У Арфеева была репутация не только актера-интеллигента, что само по себе немалая ценность, но и актера-интеллектуала, всегда пребывающего в поиске. Он повторял при любой возможности, что артист должен быть самодостаточен, подлинно мыслящим тростником, сперва – личностью, а уж потом – лицедеем. Он признавался своим конфидентам, что театральный репертуар с его скольжением по верхам не позволяет ему самовыразиться. Отдушину обретал в общении с великими мастерами словесности, по большей части уже почившими. Поклонники его называли неутомимым просветителем, безукоризненным интерпретатором и собеседником титанов. Этим последним определением Арфеев особенно дорожил. Торжественный свет далеких звезд бросал на него заслуженный отблеск.
На сей раз он выступил с чтением Пушкина. В левом углу небольшой эстрады была установлена репродукция родного тропининского портрета. Раскланиваясь на аплодисменты, Арфеев взглядывал на него, чем ненавязчиво напоминал о тесном духовном родстве с покойником. Когда в заключение были прочитаны стихи, озаглавленные «Из Пиндемонти», исполнитель и вовсе слился с автором.

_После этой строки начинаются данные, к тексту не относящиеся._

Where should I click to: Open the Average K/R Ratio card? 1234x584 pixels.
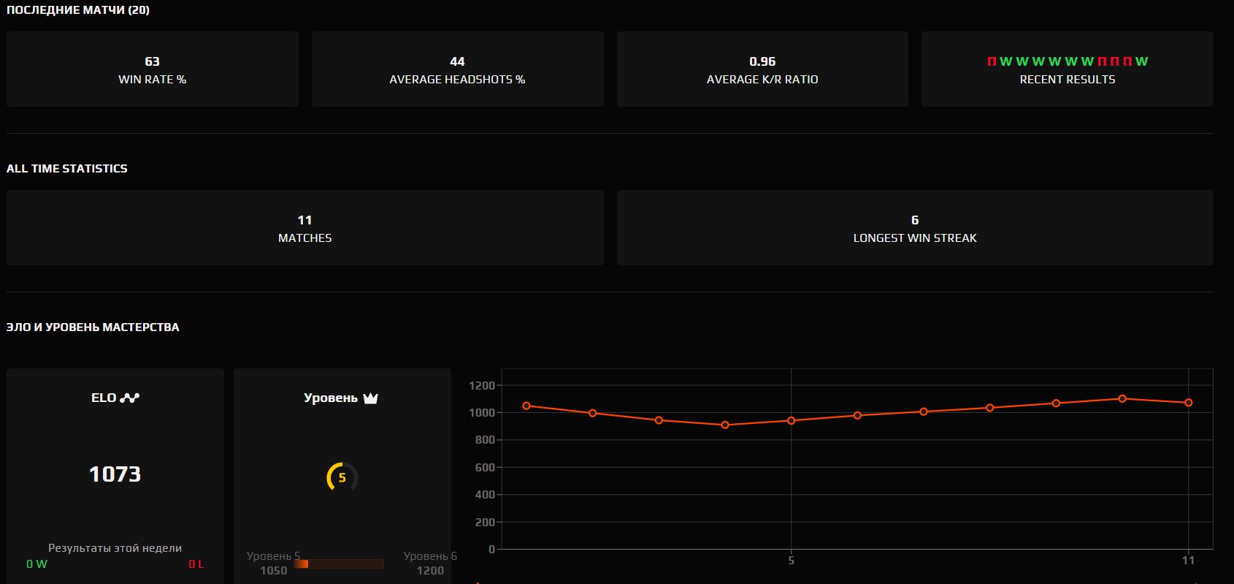point(762,69)
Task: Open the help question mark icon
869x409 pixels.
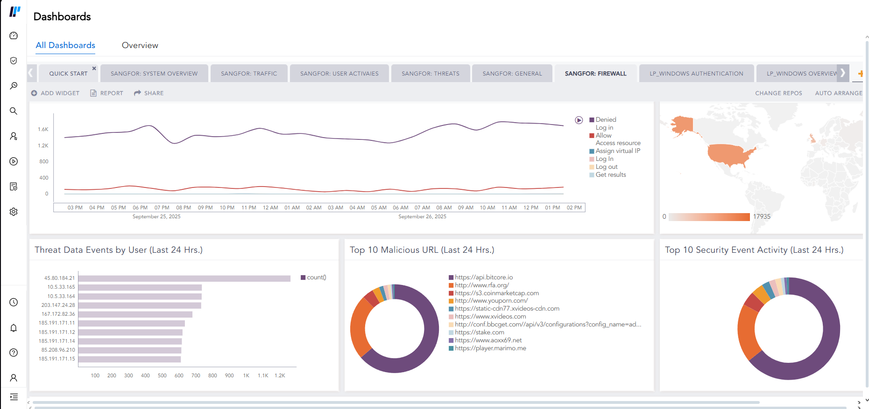Action: click(14, 353)
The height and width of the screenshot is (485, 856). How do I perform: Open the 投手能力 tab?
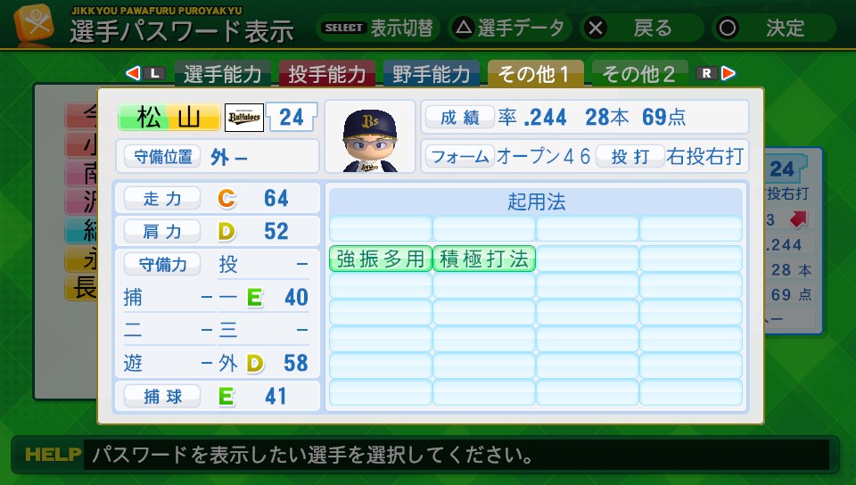pos(327,74)
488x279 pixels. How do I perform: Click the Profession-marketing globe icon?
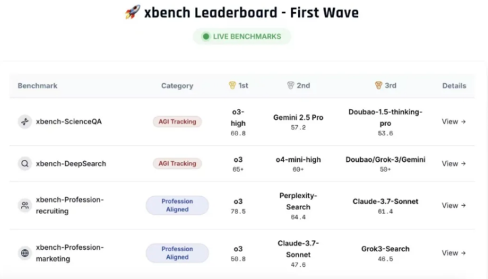[x=25, y=253]
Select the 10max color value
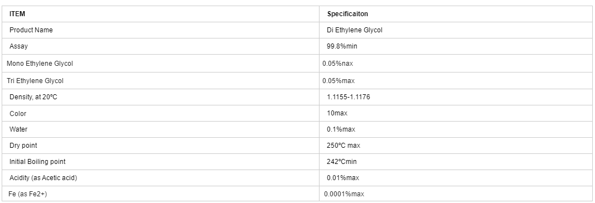This screenshot has height=203, width=595. (x=337, y=113)
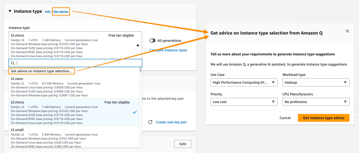Image resolution: width=359 pixels, height=153 pixels.
Task: Open Compare instance types link
Action: click(168, 50)
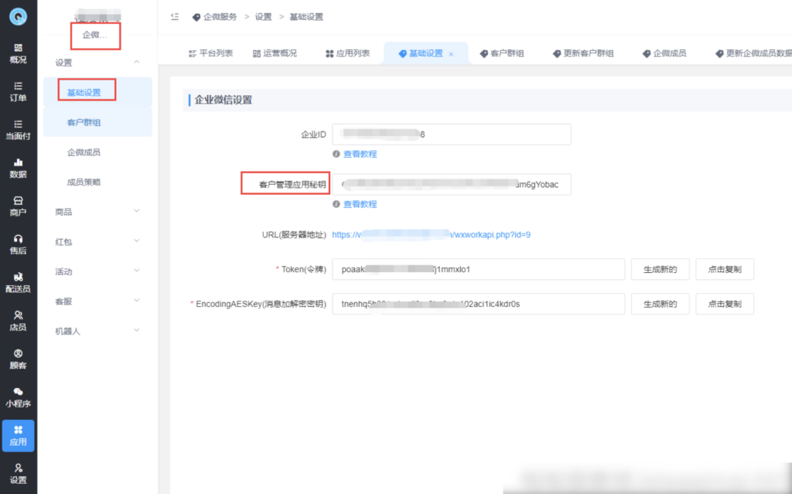Click inside the EncodingAESKey input field
This screenshot has width=792, height=494.
pos(477,304)
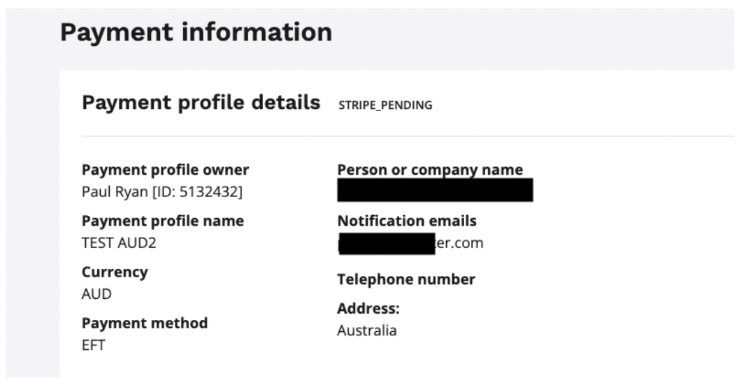The height and width of the screenshot is (380, 748).
Task: Select the AUD currency value
Action: 96,294

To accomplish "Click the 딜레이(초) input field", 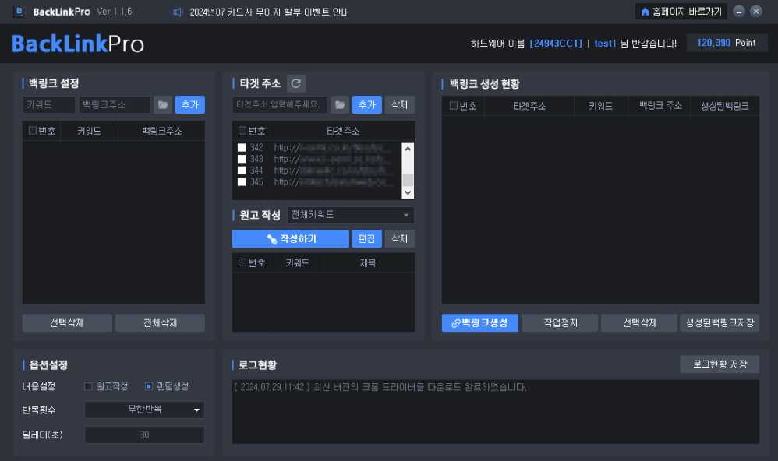I will click(x=144, y=435).
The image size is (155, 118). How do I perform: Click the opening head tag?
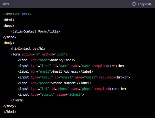(9, 26)
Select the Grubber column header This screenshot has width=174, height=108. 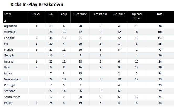pos(119,14)
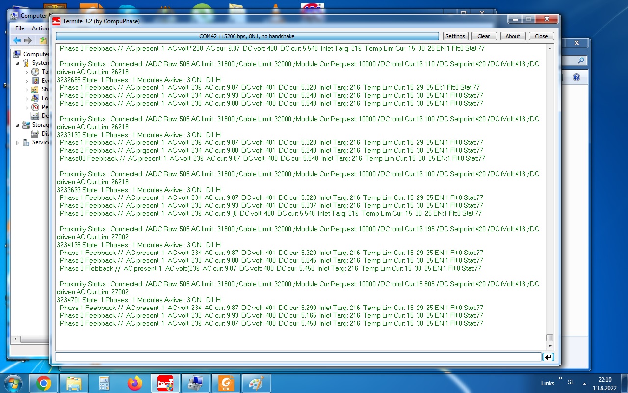Click the Foxit PDF taskbar icon

click(x=226, y=383)
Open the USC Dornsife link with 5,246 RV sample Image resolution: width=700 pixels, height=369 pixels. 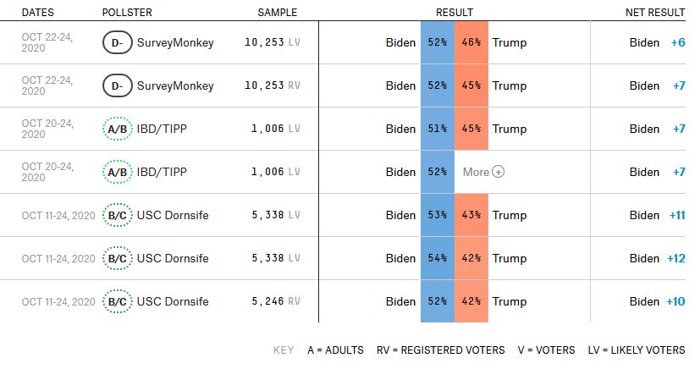tap(173, 301)
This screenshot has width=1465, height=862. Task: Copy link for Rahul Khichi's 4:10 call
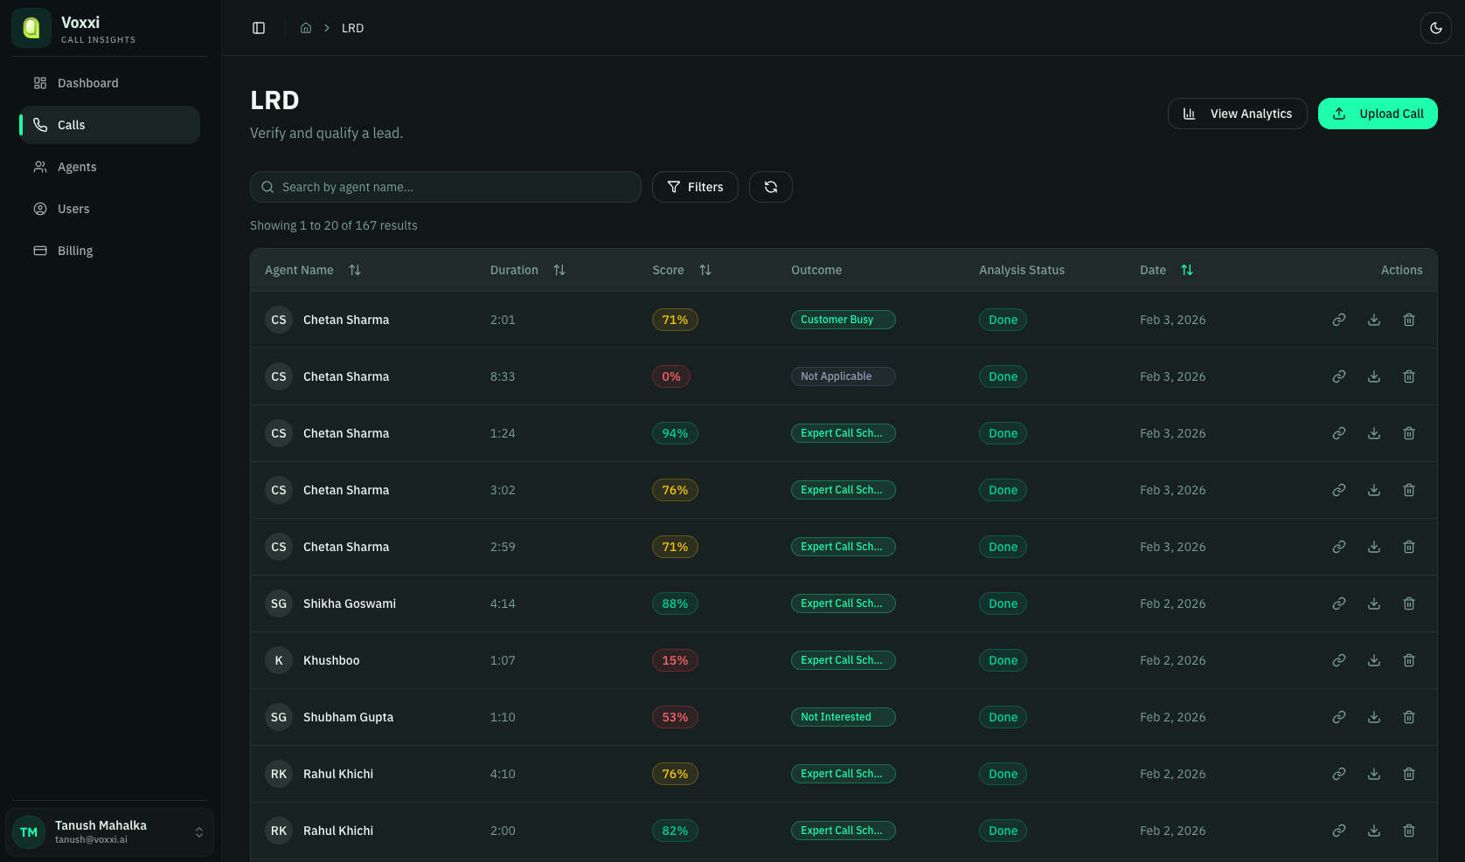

Каждый слушатель сразу же ощутил, что речь тут идет о суверенности не только поэта, но и чтеца. Принимая финальные рукоплескания, Арфеев поклонился портрету, переадресовав их ему. Такое художественное бескорыстие было оценено по достоинству.
Когда несколько дорогих гостей после концерта сошлись в артистической, дружно благодаря за вечер, Арфеев задумчиво проговорил:
– Спасибо. Не знаю, как я прочел его, но знаю, что мы с ним одной группы крови.
Все хором заверили Арфеева, что придерживаются того же мнения. Своеобразная красавица Васина, большая поклонница артиста, сказала, что общность обоих художников видна невооруженным глазом.
Открыли две бутылки шампанского, мгновенно разобрали фужеры и с чувством выпили за преемственность. Арфеев сказал, что многим обязан поддержке своих единомышленников, людей миссионерского склада. Большинство из них нынче здесь, в этой комнате. Должна была быть и Клара Васильевна, но, к сожалению, занемогла. Все они те, кто хранит традицию и помогает ее развитию.
Яков Дьяков, подняв фужер, произнес:
– «Кнут» Подколзина – вот он, наш мост через пропасть.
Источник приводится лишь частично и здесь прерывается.